А нам, казалось бы, можно расслабиться и успокоиться: всё теперь пойдет уж как пойдет. Одни, зная активную позицию митрополита Кирилла, «птенца никодимова гнезда», по целому ряду церковных и общественных вопросов, с нетерпением ждали реформ, другие тех же самых реформ опасались, а большинство, как всегда, замерло в ожидании.

Спустя два года, казалось бы, настало время подведения первых итогов. Но их почти и не видно – не потому, что ничего не делалось, как раз наоборот, эти два года были наполнены разными и достаточно значимыми событиями – а потому, что это были не популистские меры, призванные взбудоражить или успокоить толпу немедленным эффектом, не сиюминутные решения текущих вопросов, а поиск пути на десятилетия вперед.
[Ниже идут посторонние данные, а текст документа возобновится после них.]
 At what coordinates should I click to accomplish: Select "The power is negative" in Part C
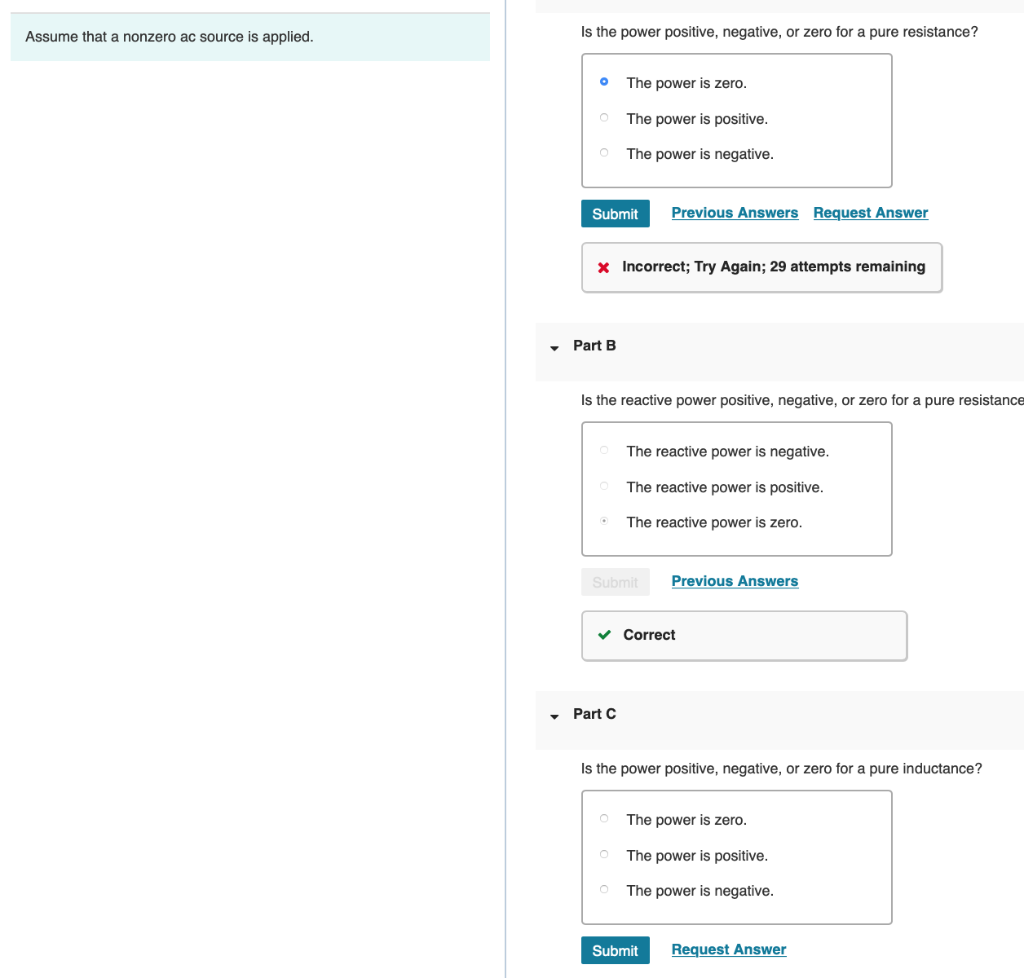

И мы просто еще не знаем, чем обернется в исторической перспективе новый приходской устав, чем – Межсоборное присутствие, как удастся Церкви распорядиться полученным от государства имуществом и к каким изменениям в жизни нашей страны всё это приведет.
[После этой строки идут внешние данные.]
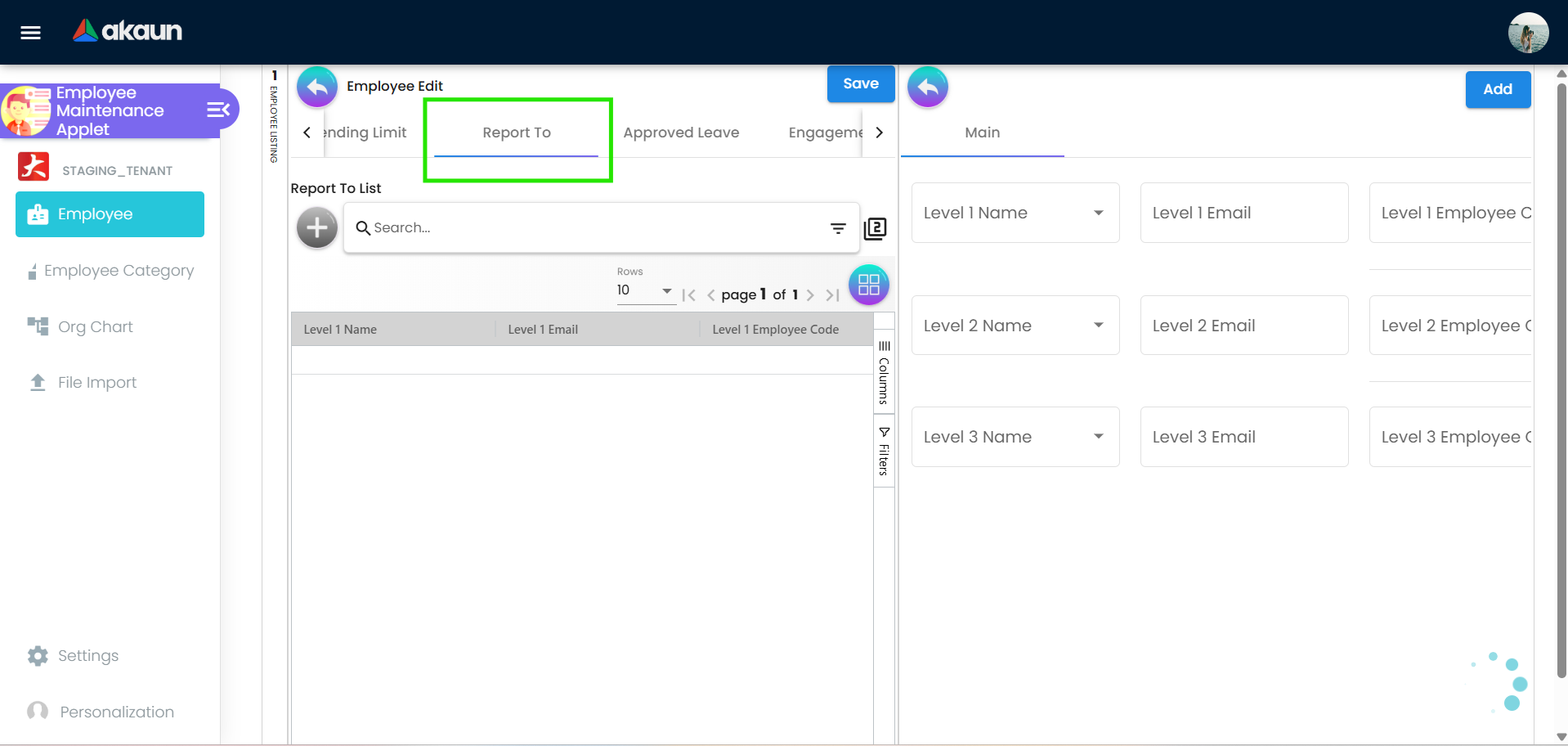The image size is (1568, 746).
Task: Click the next page arrow in pagination
Action: [x=810, y=294]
И, полагаю, не Патриарха нам следует об этом спрашивать, а самих себя, в первую очередь. Мы слишком привыкли рассчитывать, что Первое Лицо преподнесет нам всё сразу, в готовом виде, а нам останется только радоваться или возмущаться. Недавно мне довелось слышать из уст одного весьма высокопоставленного деятеля (вполне светского), что задача церковного журналиста состоит в том, чтобы улавливать пожелания Патриарха и доводить их до широкой общественности. Для сотрудников пресс-службы, несомненно, это так, но для журналистов вообще? Не согласен.
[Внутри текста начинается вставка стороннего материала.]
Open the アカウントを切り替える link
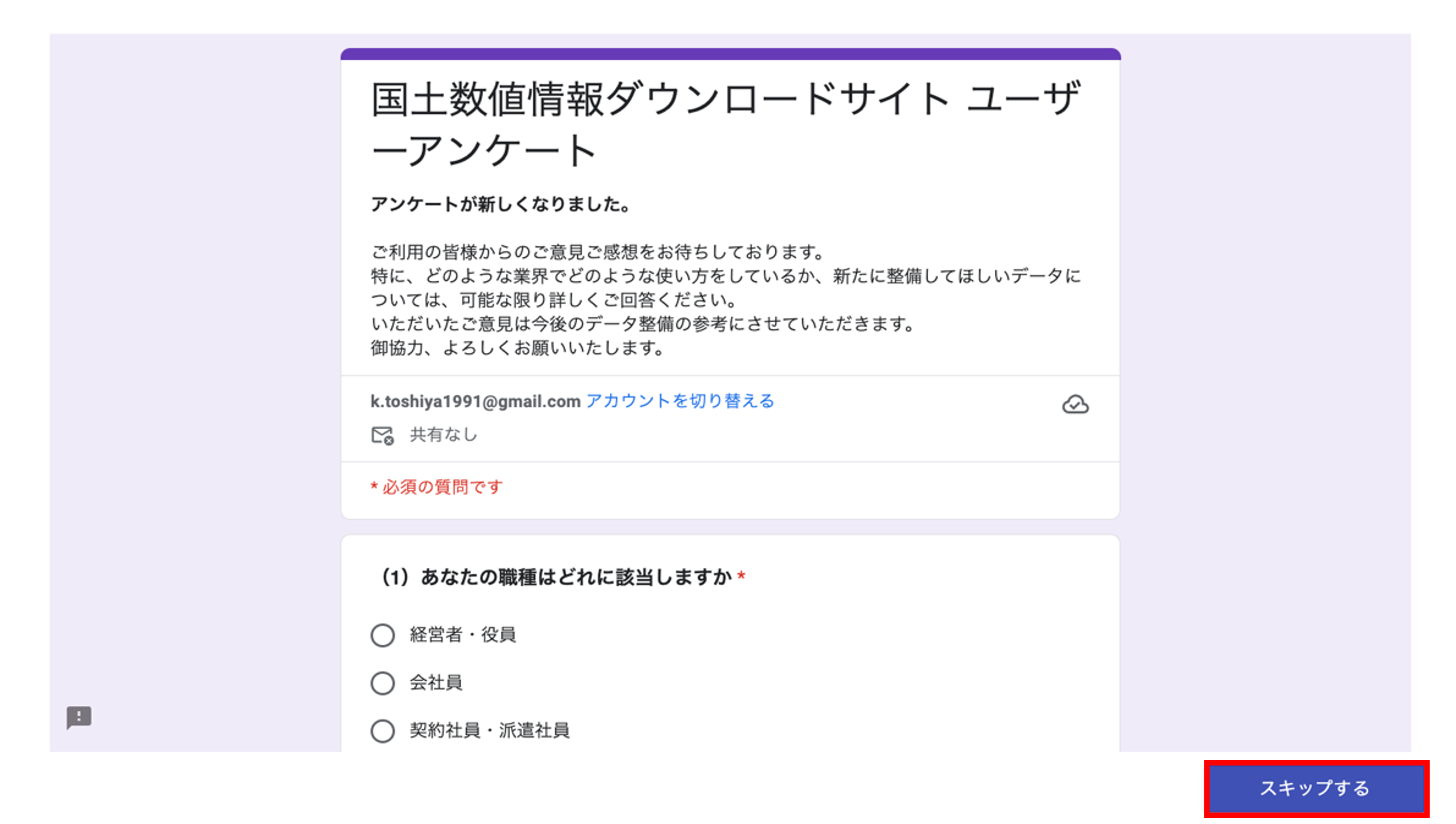Screen dimensions: 1456x824 pyautogui.click(x=680, y=401)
Самое главное новшество Патриарха Кирилла, пожалуй – это решительный отказ от такого единоличного упования на волю одного человека. Ни для кого не секрет, что в рамках единой РПЦ существует много течений и направлений, и нередко «самаряне с иудеями не общаются», люди просто не ходят «не в тот» храм. Любое активное действие, любая попытка что-то изменить в нашей несовершенной реальности (а ее несовершенство очевидно всем, в том числе и нецерковным людям) неизбежно порождают разное отношение со стороны этих группировок, усиливают ожидания одних и опасениях других. Было бы куда как просто принять одну сторону – и оттолкнуть другую.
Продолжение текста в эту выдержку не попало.